**Что нужно сделать**
Перепишите дословно все строки ниже, не включая в ответ изображения.

Записи о расположении элементов экрана
# # # # #
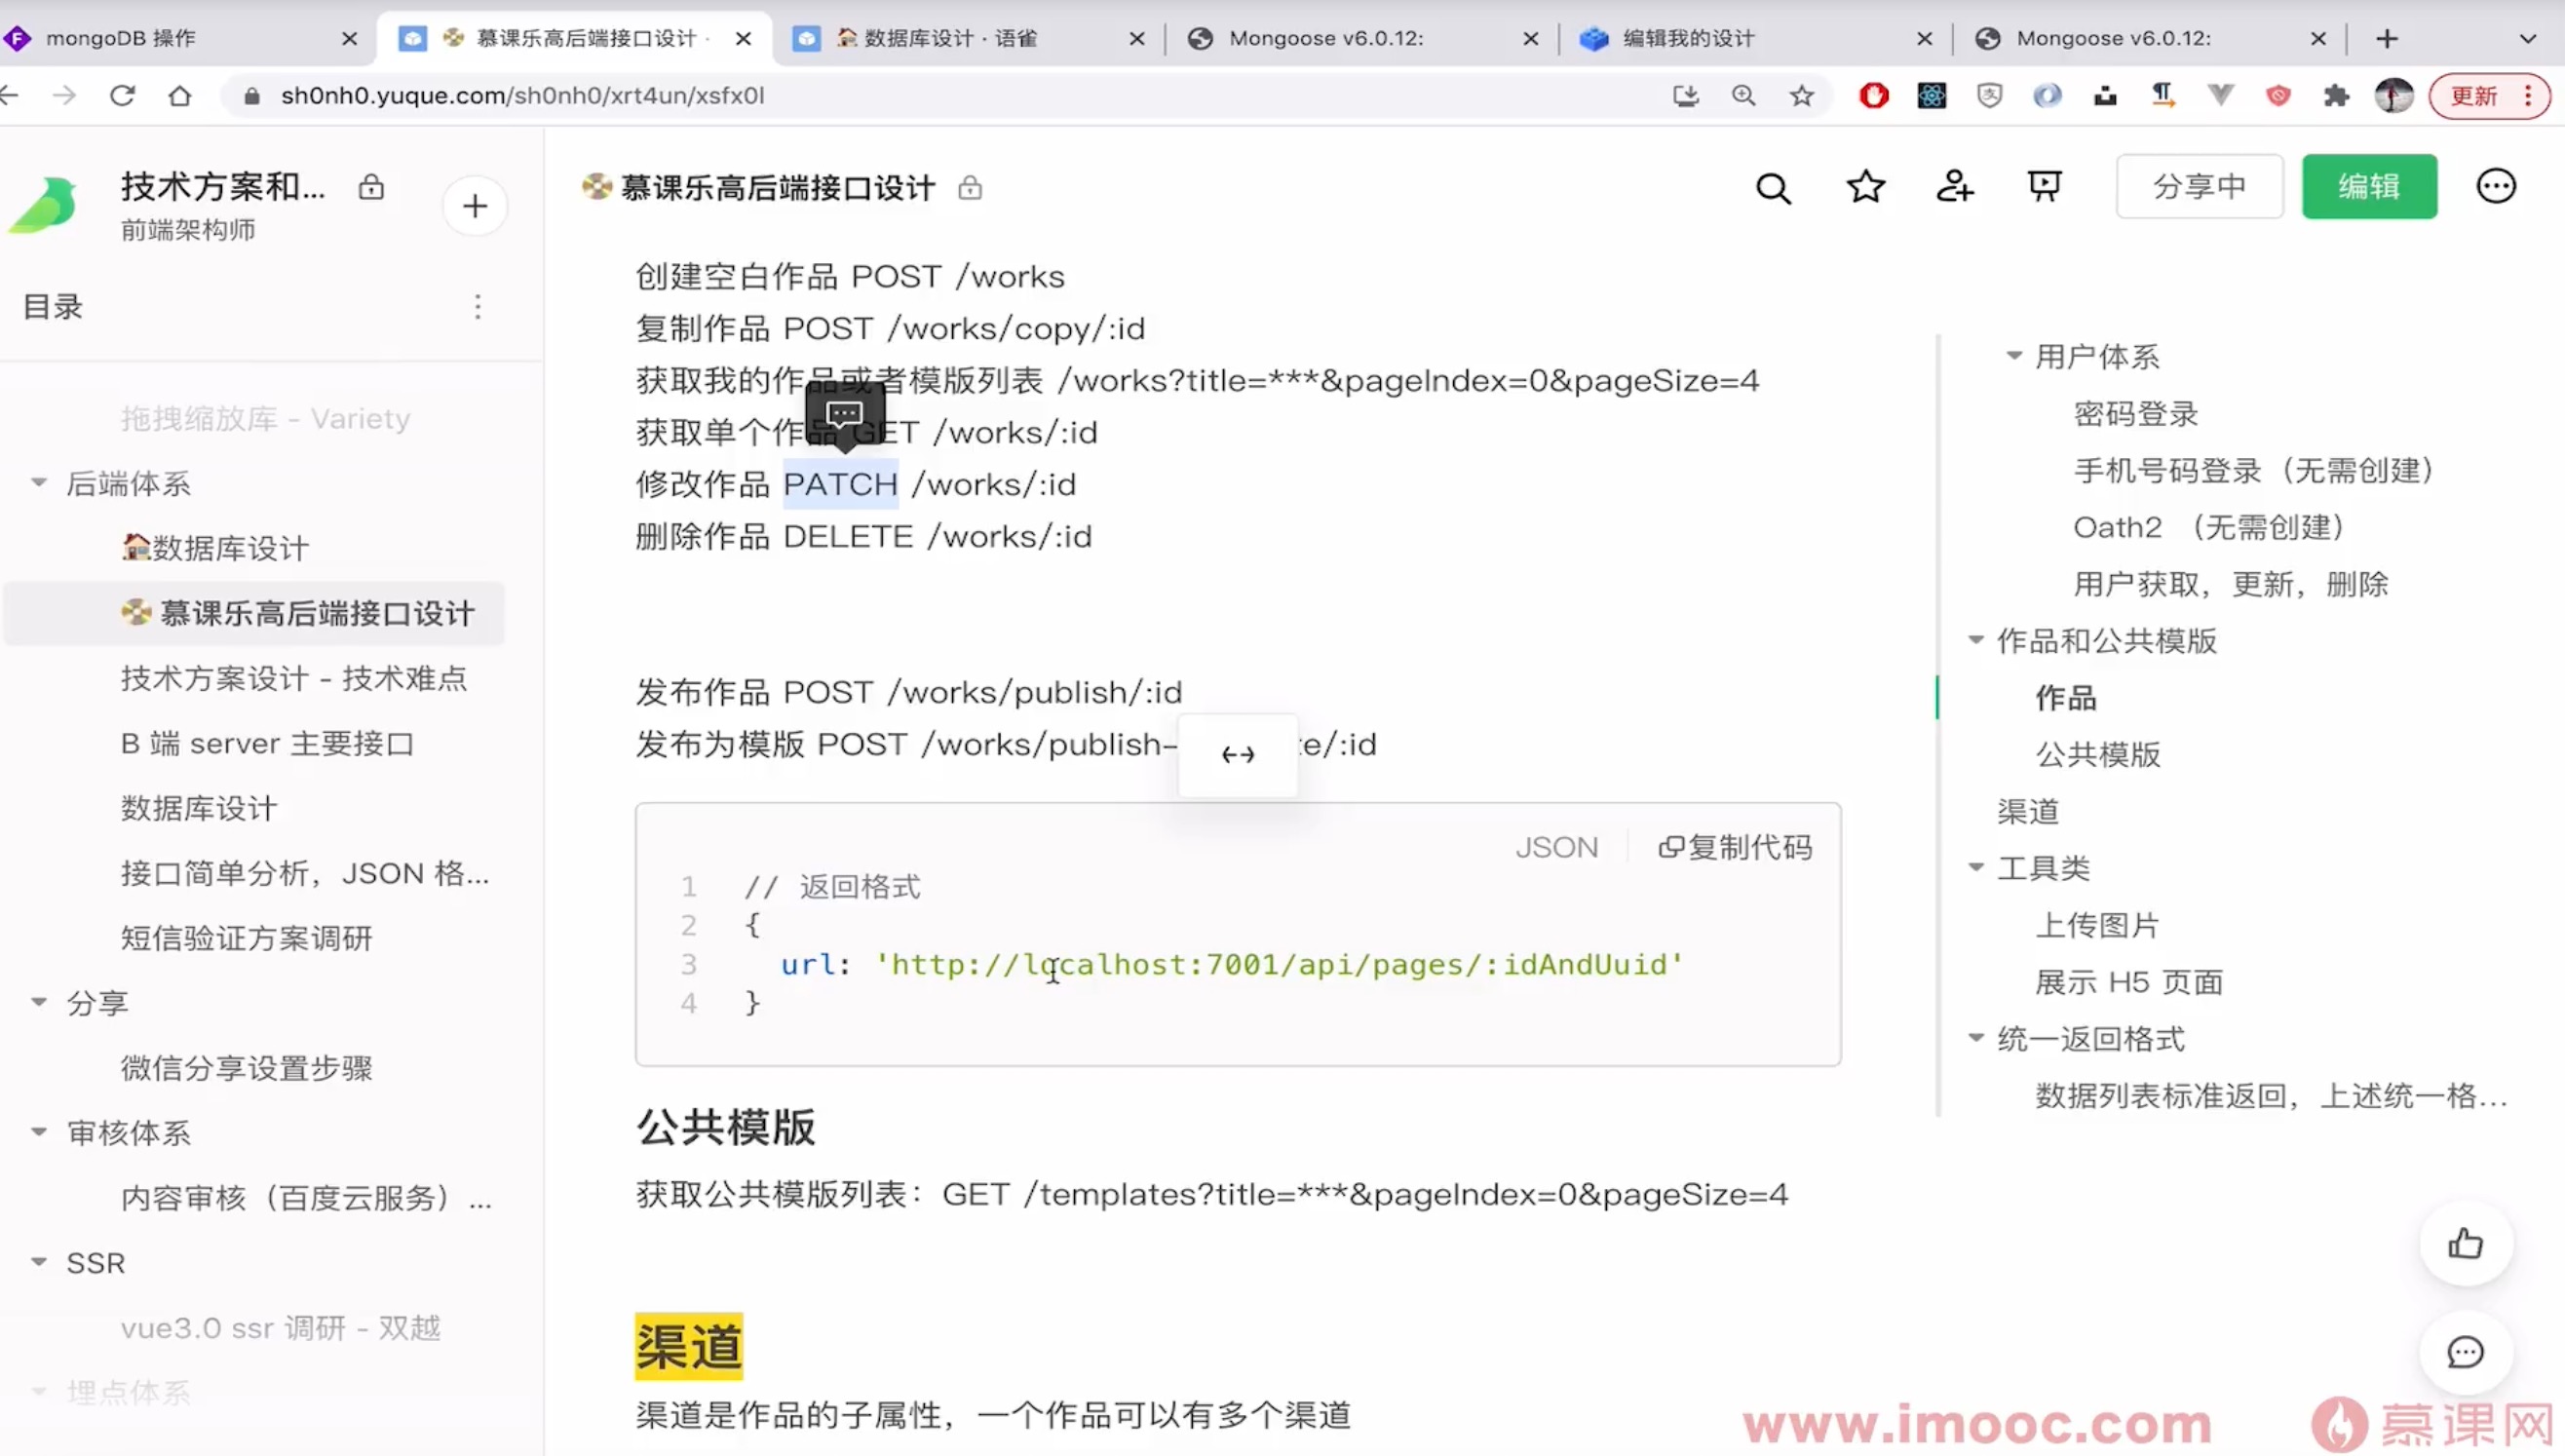Open the React DevTools extension icon
Screen dimensions: 2565x1456
tap(1931, 95)
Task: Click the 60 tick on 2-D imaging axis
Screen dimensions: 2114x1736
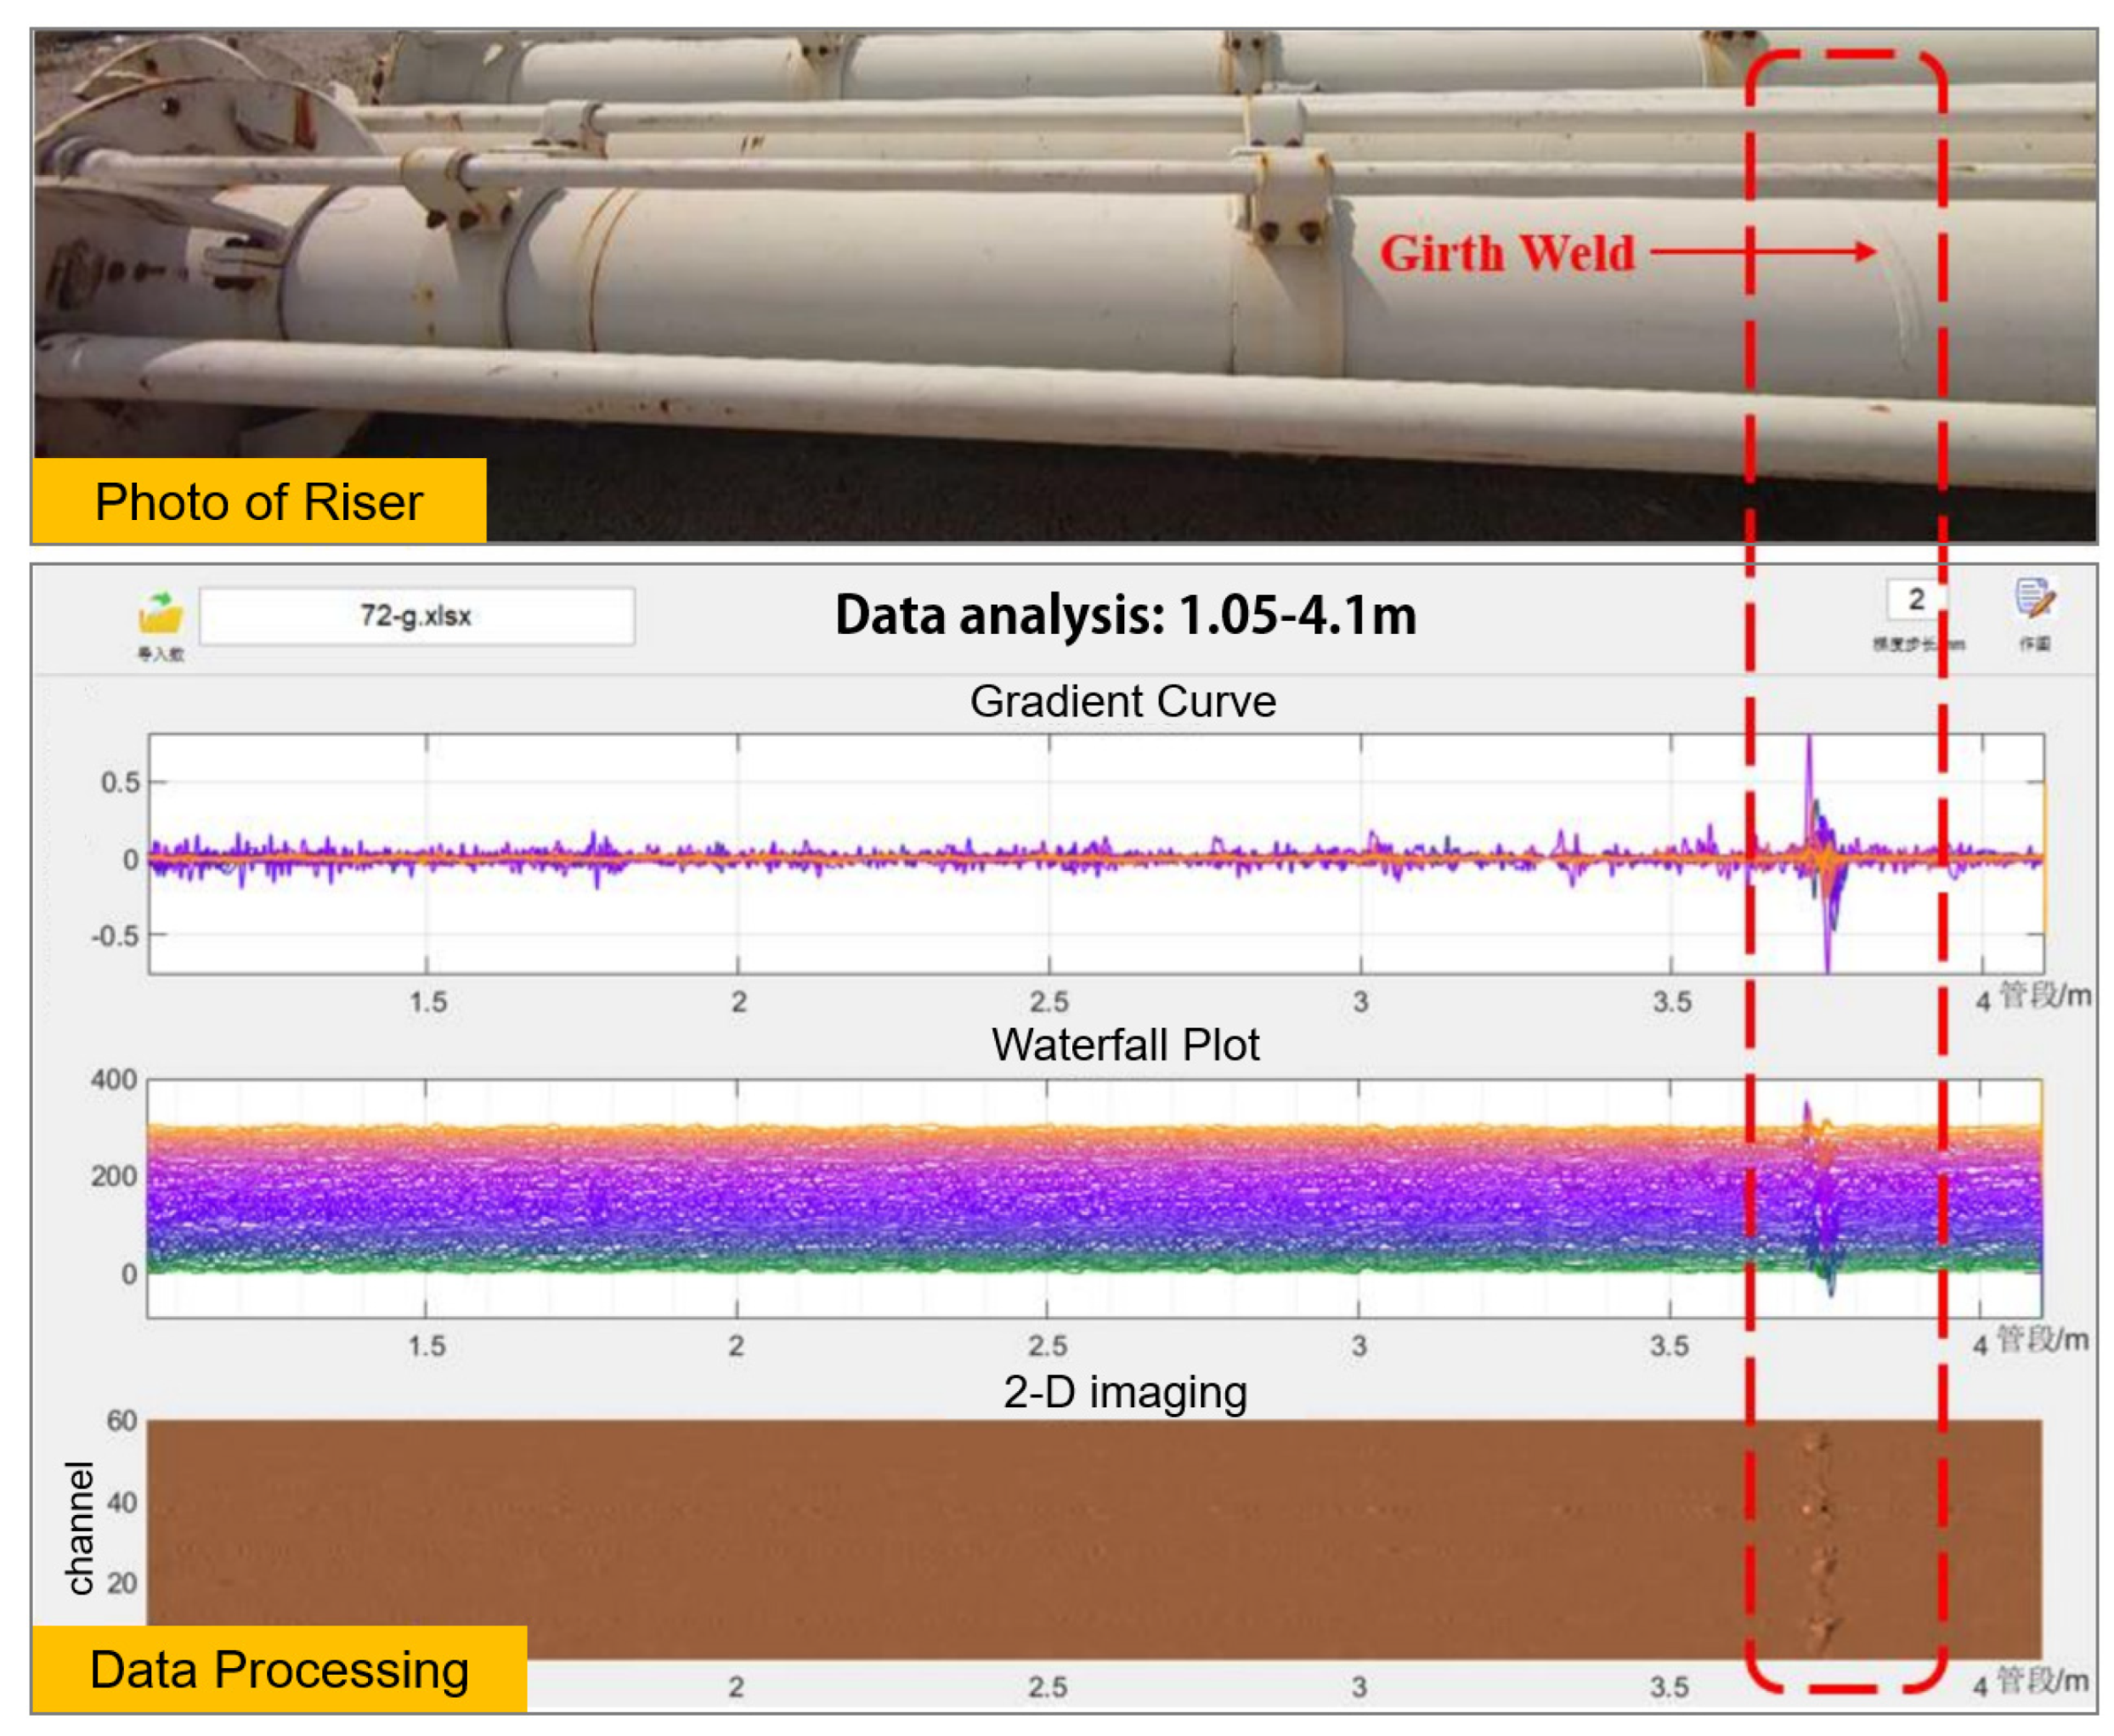Action: click(x=121, y=1422)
# # # # #
**Разбор решения**
Open the React DevTools extension icon
Screen dimensions: 2565x1456
tap(1931, 95)
Task: Click the 60 tick on 2-D imaging axis
Screen dimensions: 2114x1736
Action: click(x=121, y=1422)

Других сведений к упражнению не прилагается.